Rawlings School of Divinity


Master of Arts in Christian Apologetics (MA)


Dennis McDonald


Slavery, Race, Black, Ham, Cushites, Unity


Christianity | Religion


The so-called curse of Ham became a major issue for Christian Theology and apologetics. The false interpretation claimed that the Black race were to be enslaved. Therefore, these individuals were subjected to inhuman treatment through the institution of slavery for generations. Many believed that those from Africa did not receive Christianity until after they were kidnapped from their homeland. The false narrative that slavery introduced them to Christ is disingenuous. That is because Christianity prevailed in Africa even before it did in Europe. Individuals from African contributed immensely to the history and theology of Christianity. Three of the major Christian fathers, Tertullian, Athanasius and Augustine of Hippo were all from Africa. Likewise, the Bible contains a myriad of accounts featuring those of African descent who were devoted to God.

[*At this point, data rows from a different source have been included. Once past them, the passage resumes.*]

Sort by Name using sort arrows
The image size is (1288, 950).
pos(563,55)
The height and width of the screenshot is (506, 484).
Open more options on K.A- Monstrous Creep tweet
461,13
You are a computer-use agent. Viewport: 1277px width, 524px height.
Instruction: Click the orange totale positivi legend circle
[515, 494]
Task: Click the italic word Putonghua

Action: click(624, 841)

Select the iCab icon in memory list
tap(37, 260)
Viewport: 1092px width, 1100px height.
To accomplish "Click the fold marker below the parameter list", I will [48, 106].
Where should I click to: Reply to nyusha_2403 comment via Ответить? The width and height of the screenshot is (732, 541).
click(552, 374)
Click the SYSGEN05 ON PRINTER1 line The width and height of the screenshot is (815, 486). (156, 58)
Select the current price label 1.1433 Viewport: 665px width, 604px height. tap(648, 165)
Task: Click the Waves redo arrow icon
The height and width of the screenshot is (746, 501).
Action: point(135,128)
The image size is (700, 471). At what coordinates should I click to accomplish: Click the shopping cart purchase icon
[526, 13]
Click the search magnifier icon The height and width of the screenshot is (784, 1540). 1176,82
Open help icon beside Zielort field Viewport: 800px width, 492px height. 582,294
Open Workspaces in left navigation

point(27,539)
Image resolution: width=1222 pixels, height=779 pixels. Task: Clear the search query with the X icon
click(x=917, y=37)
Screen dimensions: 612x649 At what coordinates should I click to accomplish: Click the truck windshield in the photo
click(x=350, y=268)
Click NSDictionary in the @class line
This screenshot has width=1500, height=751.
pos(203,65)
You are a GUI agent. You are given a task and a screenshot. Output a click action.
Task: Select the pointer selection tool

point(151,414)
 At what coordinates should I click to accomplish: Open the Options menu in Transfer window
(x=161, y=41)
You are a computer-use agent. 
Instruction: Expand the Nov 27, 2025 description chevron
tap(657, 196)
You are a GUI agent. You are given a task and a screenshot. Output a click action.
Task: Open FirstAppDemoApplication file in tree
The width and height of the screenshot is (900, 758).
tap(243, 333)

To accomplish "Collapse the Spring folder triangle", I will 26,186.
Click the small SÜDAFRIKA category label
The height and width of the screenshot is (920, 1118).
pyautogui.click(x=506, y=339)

Unfortunately, the misinterpretation of the so-called curse of Ham perpetuated the justification of the forced servitude of those from Africa. This had a lasting impact on the Black race. One result was blacks leaving Christianity. Many were looking to movements like the Nation of Islam and the Hebrew Israelites to affirm their blackness and human dignity. Others severing ties with denominations and starting their own church, like the African Methodist Episcopal Church. All in all, the Bible, Theology, and Christian history, all illustrate the achievements and contributions of those from the Hamitic line. To continue to propagate the so-called curse of Ham is show contempt for the scriptures and Christian history. By and large, this thesis will show how this false narrative ebbs away at God’s ultimate plan for unity.